# Huggingface Basics

# Setup

In [12]:
import tensorflow as tf
from transformers import (
    pipeline,
    TFBertForSequenceClassification
)


---
# Utility

In [4]:
def create_model(max_sequence, model_name, num_labels):
    bert_model = TFBertForSequenceClassification.from_pretrained(model_name, num_labels=num_labels)
    
    # This is the input for the tokens themselves(words from the dataset after encoding):
    input_ids = tf.keras.layers.Input(shape=(max_sequence,), dtype=tf.int32, name='input_ids')

    # attention_mask - is a binary mask which tells BERT which tokens to attend and which not to attend.
    # Encoder will add the 0 tokens to the some sequence which smaller than MAX_SEQUENCE_LENGTH, 
    # and attention_mask, in this case, tells BERT where is the token from the original data and where is 0 pad token:
    attention_mask = tf.keras.layers.Input((max_sequence,), dtype=tf.int32, name='attention_mask')
    
    # Use previous inputs as BERT inputs:
    output = bert_model([input_ids, attention_mask])[0]

    # We can also add dropout as regularization technique:
    #output = tf.keras.layers.Dropout(rate=0.15)(output)

    # Provide number of classes to the final layer:
    output = tf.keras.layers.Dense(num_labels, activation='softmax')(output)

    # Final model:
    model = tf.keras.models.Model(inputs=[input_ids, attention_mask], outputs=output)
    return model

---
# Resources

* [Quick Tour](https://huggingface.co/docs/transformers/main/en/quicktour)
* [Transformers Notebooks](https://github.com/huggingface/transformers/tree/main/notebooks)

> You can find here a list of the official notebooks provided by Hugging Face.

* [Fine tuning the model](https://huggingface.co/docs/transformers/main/en/training)

## Pipeline

* [Hugging Face course](https://huggingface.co/course/chapter0/1?fw=pt)

> Welcome to the Hugging Face course!

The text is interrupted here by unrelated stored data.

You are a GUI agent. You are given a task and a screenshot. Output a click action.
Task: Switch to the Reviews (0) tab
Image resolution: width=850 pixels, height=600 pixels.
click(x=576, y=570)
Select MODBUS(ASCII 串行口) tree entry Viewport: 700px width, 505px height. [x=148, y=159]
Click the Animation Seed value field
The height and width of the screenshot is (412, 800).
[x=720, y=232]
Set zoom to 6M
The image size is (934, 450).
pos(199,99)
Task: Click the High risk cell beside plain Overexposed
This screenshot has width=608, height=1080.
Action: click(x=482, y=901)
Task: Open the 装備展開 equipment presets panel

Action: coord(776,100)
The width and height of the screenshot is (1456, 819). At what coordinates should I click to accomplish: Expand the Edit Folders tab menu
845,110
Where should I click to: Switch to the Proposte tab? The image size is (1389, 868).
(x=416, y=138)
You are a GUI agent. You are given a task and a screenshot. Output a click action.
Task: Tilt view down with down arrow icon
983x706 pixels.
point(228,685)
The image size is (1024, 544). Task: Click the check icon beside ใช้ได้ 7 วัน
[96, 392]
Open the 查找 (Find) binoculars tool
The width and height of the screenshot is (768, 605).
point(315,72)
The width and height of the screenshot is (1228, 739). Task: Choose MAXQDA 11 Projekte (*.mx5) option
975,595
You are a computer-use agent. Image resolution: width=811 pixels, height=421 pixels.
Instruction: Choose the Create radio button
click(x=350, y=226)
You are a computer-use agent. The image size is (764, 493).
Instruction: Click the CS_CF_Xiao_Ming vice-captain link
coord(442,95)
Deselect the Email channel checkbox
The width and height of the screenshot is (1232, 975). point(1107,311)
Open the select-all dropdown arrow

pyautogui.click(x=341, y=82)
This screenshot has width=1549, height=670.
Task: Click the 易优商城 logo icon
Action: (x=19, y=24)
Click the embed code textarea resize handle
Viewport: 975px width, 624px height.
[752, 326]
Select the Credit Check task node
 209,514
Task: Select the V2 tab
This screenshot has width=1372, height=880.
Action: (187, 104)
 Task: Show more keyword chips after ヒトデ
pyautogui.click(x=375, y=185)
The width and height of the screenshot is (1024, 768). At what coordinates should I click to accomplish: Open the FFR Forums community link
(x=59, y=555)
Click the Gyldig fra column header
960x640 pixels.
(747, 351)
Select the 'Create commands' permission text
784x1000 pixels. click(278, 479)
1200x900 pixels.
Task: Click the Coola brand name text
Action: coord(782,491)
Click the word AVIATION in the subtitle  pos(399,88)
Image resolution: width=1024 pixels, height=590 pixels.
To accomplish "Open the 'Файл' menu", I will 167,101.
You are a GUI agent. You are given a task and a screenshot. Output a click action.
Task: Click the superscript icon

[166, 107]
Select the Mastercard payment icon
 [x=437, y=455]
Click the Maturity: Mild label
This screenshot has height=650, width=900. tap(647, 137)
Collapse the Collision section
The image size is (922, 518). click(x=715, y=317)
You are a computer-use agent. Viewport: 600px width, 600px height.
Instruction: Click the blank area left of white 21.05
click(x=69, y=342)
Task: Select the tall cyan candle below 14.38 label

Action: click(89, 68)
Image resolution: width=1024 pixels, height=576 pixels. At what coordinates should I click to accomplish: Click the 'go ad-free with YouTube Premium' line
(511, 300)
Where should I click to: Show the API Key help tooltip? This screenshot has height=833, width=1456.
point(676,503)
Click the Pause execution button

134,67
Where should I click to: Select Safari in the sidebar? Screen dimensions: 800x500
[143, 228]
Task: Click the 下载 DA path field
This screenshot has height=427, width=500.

This introduction will guide you through setting up a working environment. If you’re just starting the course, we recommend you first take a look at Chapter 1, then come back and set up your environment so you can try the code yourself.

* [Huggingface Github - pipeline source](https://github.com/huggingface/transformers/blob/main/src/transformers/pipelines/__init__.py#L494)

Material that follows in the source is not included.